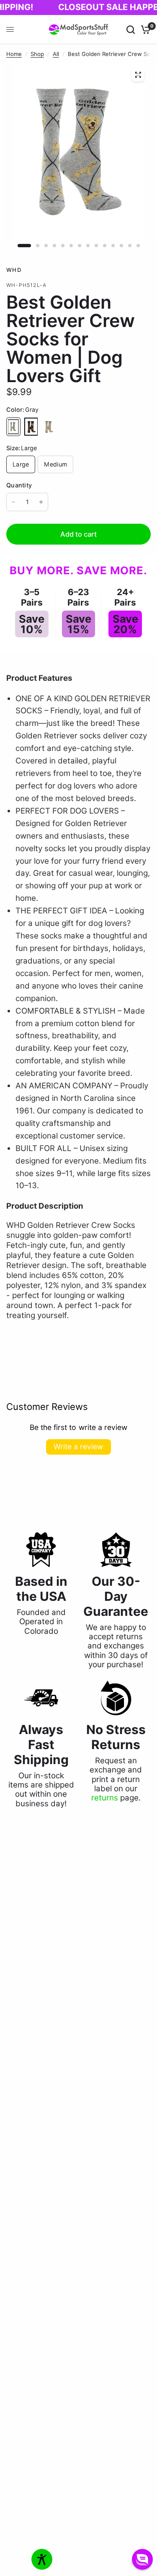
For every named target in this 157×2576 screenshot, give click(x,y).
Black (31, 427)
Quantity (19, 485)
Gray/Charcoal (48, 427)
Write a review (78, 1446)
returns (104, 1798)
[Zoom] (137, 74)
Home (14, 54)
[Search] (131, 29)
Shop (37, 54)
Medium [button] (55, 464)
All (56, 54)
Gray (13, 427)
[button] (142, 2559)
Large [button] (21, 464)
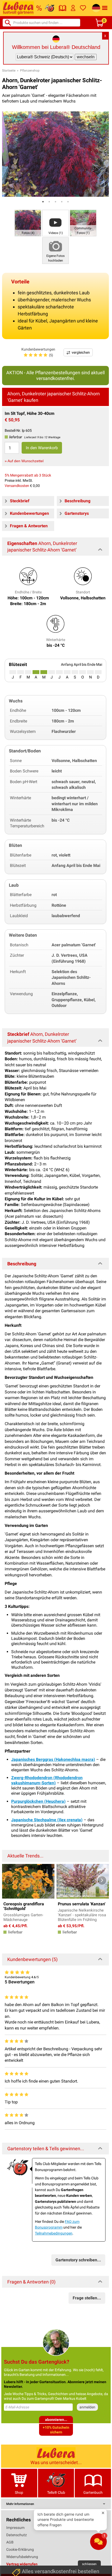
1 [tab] (43, 201)
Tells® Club (56, 2492)
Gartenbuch (93, 2492)
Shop (19, 2492)
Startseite (8, 70)
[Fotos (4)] (28, 222)
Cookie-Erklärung (20, 2549)
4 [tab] (61, 201)
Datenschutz (16, 2535)
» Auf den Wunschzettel (24, 461)
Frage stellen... (87, 2297)
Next (102, 1880)
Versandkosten (17, 486)
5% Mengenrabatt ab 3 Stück (28, 475)
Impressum (15, 2528)
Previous (9, 1880)
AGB (10, 2542)
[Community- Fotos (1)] (83, 222)
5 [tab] (68, 201)
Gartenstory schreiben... (78, 2259)
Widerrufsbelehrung (22, 2557)
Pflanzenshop (30, 70)
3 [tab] (55, 201)
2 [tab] (49, 201)
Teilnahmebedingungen (53, 2233)
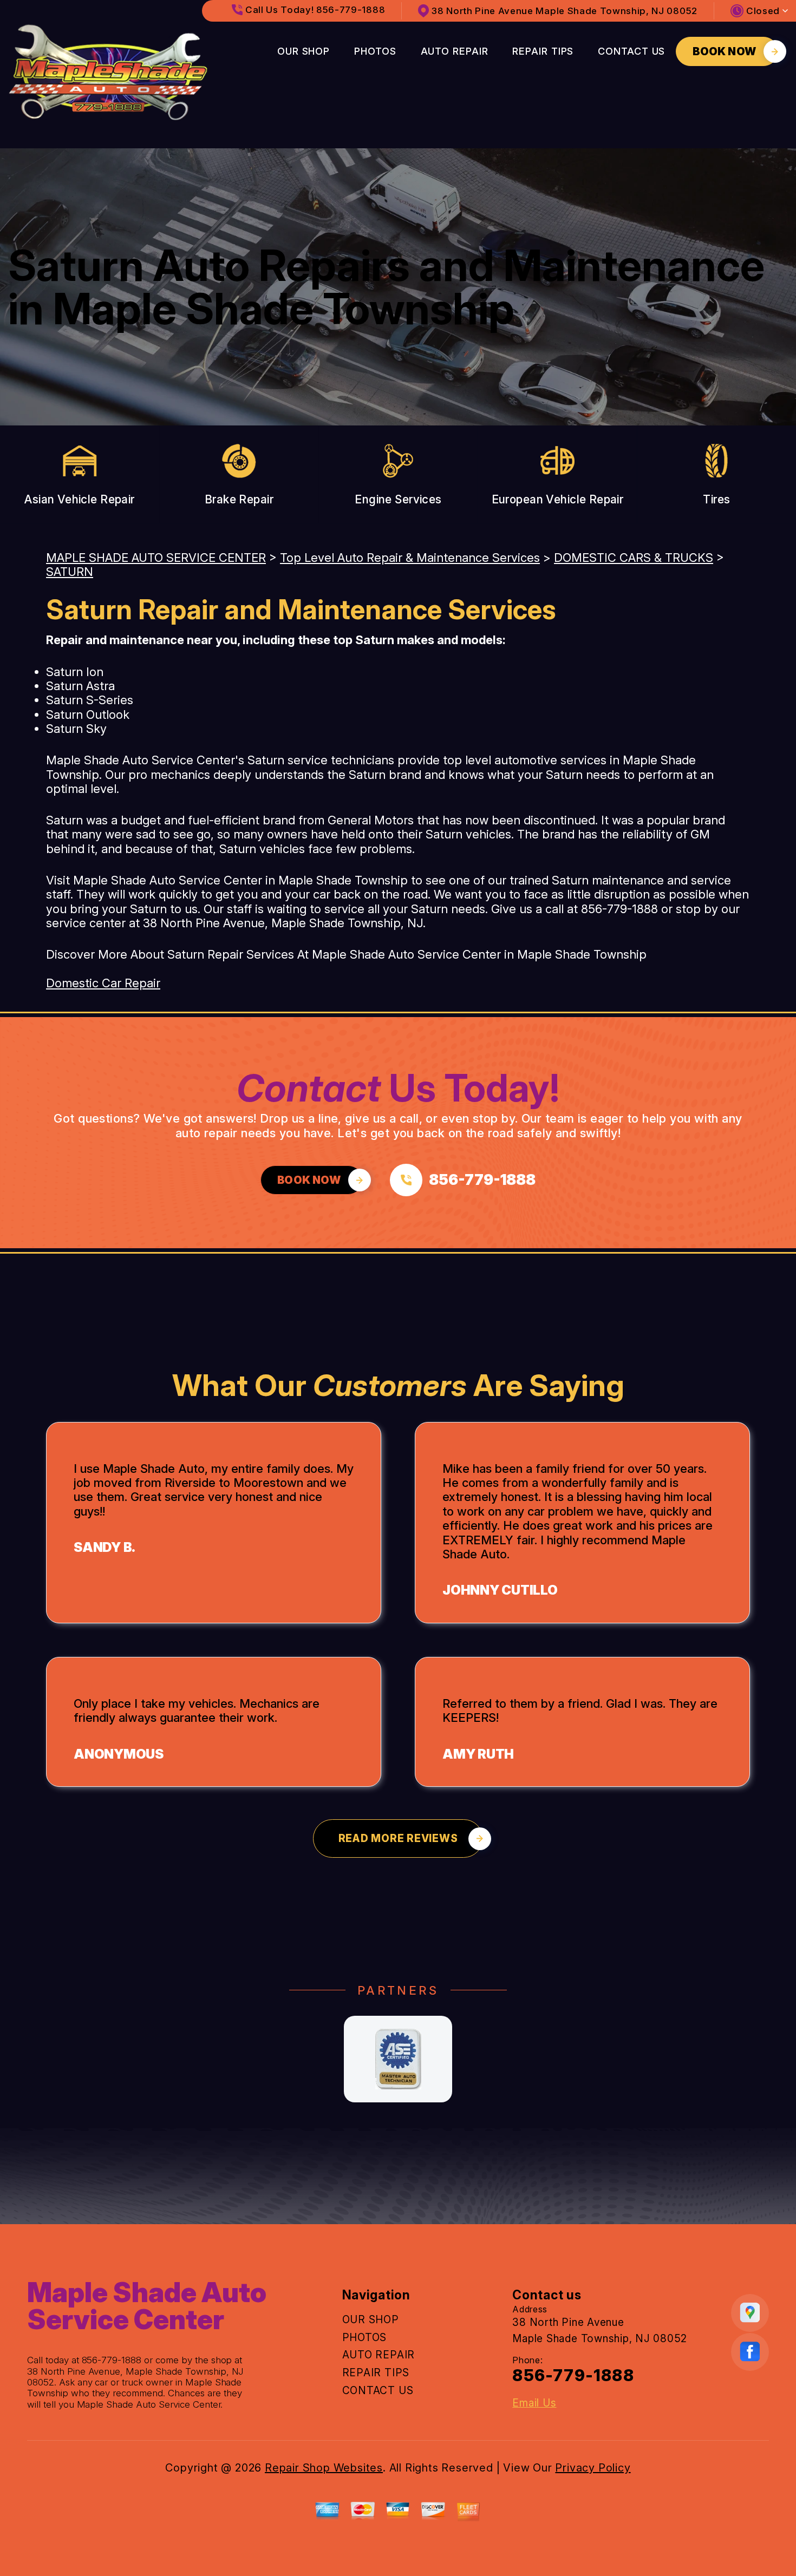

——

* **PROBLEM REQUIREMENTS**: Return the records above exactly as written, but without any of the pictures.

* **FINISHED TASK**:
For every named target in this 157×2576 screenshot, give click(x,y).
Black (31, 427)
Quantity (19, 485)
Gray/Charcoal (48, 427)
Write a review (78, 1446)
returns (104, 1798)
[Zoom] (137, 74)
Home (14, 54)
[Search] (131, 29)
Shop (37, 54)
Medium [button] (55, 464)
All (56, 54)
Gray (13, 427)
[button] (142, 2559)
Large [button] (21, 464)
1 [tab] (43, 201)
Tells® Club (56, 2492)
Gartenbuch (93, 2492)
Shop (19, 2492)
Startseite (8, 70)
[Fotos (4)] (28, 222)
Cookie-Erklärung (20, 2549)
4 [tab] (61, 201)
Datenschutz (16, 2535)
» Auf den Wunschzettel (24, 461)
Frage stellen... (87, 2297)
Next (102, 1880)
Versandkosten (17, 486)
5% Mengenrabatt ab 3 Stück (28, 475)
Impressum (15, 2528)
Previous (9, 1880)
AGB (10, 2542)
[Community- Fotos (1)] (83, 222)
5 [tab] (68, 201)
Gartenstory schreiben... (78, 2259)
Widerrufsbelehrung (22, 2557)
Pflanzenshop (30, 70)
3 [tab] (55, 201)
2 [tab] (49, 201)
Teilnahmebedingungen (53, 2233)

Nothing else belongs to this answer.